Using Google to Predict the Next Recession

Will electronic data change the way economic trends are projected? A new report suggests we could have predicted the last recession using search data

Written by Mira Shenker

From the thought process that brought us “Can Wikipedia predict the next market crash?” comes a second question about the internet’s predictive powers: “Can Google predict recessions?”

Just as researchers at the Warwick Business School suggest monitoring how often people viewed certain Wiki pages as a way of predicting a coming economic downturn, the C.D. Howe Institute is experimenting with tracking Google searches and the growth of electronic payments variables (such as debit and credit card transactions) as a way of foretelling recessions.

The result? We could have predicted the 2008 €“ 2009 recession. At least that’s the argument Greg Tkacz makes in his report for C.D. Howe, Predicting Recessions in Real-Time: Mining Google Trends and  Electronic Payments Data for Clues.

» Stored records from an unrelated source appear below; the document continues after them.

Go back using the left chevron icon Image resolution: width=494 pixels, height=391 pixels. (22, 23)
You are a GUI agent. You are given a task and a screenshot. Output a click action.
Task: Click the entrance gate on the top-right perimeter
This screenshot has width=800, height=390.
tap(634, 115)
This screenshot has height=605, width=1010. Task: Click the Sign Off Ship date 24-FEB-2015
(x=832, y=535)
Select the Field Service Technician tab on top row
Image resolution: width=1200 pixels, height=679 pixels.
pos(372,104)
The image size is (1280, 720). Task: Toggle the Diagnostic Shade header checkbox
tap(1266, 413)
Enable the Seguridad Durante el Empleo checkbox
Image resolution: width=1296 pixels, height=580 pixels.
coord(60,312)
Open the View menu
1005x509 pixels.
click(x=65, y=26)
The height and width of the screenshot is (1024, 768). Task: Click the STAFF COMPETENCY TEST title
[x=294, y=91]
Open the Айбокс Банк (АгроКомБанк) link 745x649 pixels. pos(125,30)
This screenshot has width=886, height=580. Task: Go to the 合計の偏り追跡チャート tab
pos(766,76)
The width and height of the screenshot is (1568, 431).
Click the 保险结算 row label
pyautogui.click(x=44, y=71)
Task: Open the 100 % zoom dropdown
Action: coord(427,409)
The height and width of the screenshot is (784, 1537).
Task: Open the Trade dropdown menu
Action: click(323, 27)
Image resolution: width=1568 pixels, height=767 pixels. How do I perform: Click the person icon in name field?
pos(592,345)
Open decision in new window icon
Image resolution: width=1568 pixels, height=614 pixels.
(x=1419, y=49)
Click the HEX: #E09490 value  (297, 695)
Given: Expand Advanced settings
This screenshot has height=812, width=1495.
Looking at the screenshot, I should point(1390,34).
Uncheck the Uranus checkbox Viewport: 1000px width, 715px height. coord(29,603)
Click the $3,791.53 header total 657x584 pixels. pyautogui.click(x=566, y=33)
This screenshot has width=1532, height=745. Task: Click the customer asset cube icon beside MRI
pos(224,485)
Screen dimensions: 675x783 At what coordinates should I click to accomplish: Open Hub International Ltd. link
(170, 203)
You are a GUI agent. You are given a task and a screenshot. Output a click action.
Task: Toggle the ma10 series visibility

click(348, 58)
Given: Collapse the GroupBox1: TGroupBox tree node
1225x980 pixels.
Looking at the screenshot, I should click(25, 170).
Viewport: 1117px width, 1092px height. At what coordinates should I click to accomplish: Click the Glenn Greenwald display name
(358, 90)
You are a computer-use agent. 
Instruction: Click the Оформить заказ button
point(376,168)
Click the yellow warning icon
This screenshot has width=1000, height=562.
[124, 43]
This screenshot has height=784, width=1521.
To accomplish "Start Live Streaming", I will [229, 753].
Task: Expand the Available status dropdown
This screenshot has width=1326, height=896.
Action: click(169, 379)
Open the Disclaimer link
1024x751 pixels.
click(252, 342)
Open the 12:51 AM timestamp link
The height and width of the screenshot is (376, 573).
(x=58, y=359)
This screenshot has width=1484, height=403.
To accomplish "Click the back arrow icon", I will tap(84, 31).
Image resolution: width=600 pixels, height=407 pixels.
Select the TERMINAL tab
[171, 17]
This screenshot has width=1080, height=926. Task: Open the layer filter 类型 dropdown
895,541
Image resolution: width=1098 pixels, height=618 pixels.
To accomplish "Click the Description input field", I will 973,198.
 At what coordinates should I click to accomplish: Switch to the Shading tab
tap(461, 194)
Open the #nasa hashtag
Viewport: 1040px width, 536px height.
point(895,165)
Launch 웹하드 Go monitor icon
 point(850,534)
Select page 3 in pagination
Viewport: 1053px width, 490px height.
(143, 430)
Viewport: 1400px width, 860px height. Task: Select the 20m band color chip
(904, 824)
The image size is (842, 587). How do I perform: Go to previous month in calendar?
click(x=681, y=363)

“New sources of electronically recorded data are both timely and reflect the real-time intentions of millions (or billions) of agents,” states Tkacz. “Most policymakers and economists failed to predict the last recession because of the lag in traditional economic data. I look at the search data in Google Trends, as well as electronic payments data, to see if the recession signals were there in real time. ”

Many official economic indicators are released with a time lag, released infrequently and often require revision, Tkacz explains. Not too long ago, Canadian empirical macroeconomic researchers would have to wait two months for the release of the monthly National Accounts in order to update their models and forecasts. But in just the last 10-to-20 years, technological innovations have resulted in vast amounts of other data being recorded electronically and stored. New data series are now being generated at a rate faster than analysts can study them.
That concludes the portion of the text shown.